Güzel bir konu, aklıma geldikçe diğerlerini de yazacağım, şu an öncelikle bu konunun şaheseri inception dan bahsetmek isterim:
İnception
Bu film benim için hiç eskimiyor, tıpkı zamanında Matrix’e, Dövüş Klübü’ne, 13.Kat vs gibi kült filmlere yaptığım gibi önüme her geldiğinde yeniden izliyorum. Film her seferinde değişip netleşiyor çünkü ben değişmiş oluyorum.

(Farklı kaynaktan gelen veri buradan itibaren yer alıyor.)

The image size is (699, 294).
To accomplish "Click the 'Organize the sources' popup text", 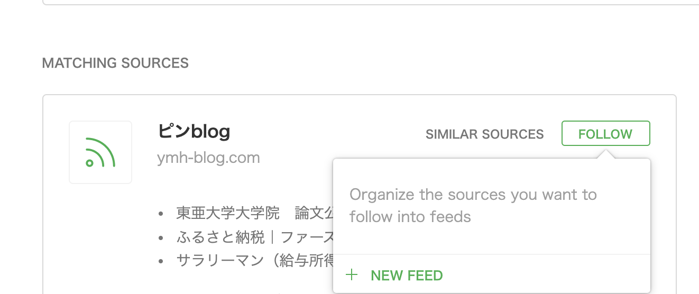I will 473,195.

Bilimkurgu dendiğinde ilk aklımıza gelen uzay oluyor sanırım, özellikle genç ve çocuklar nezdinde .
Uzay yalnız dışımızda mı?
Peki ya içimizdeki uçsuz bucaksız uzay?! Çocukluktan merakla başlayıp gençlik romantizminde gözümüzü yıldızlara dikiyor, iç geçiriyoruz, bunu yadırgamıyorum. Fakat içimizdeki uzayın bilinmezliği ve derinliğiyle de başa çıkmalıyız, onun serüvenleri çok zengin donanımlar içeriyor. Yani belki süslü heybetli uzay gemileri olmayabilir ama yine de bir bakın ve anlamaya çalışın derim. İnception filmi bu konuda bir baş yapıt.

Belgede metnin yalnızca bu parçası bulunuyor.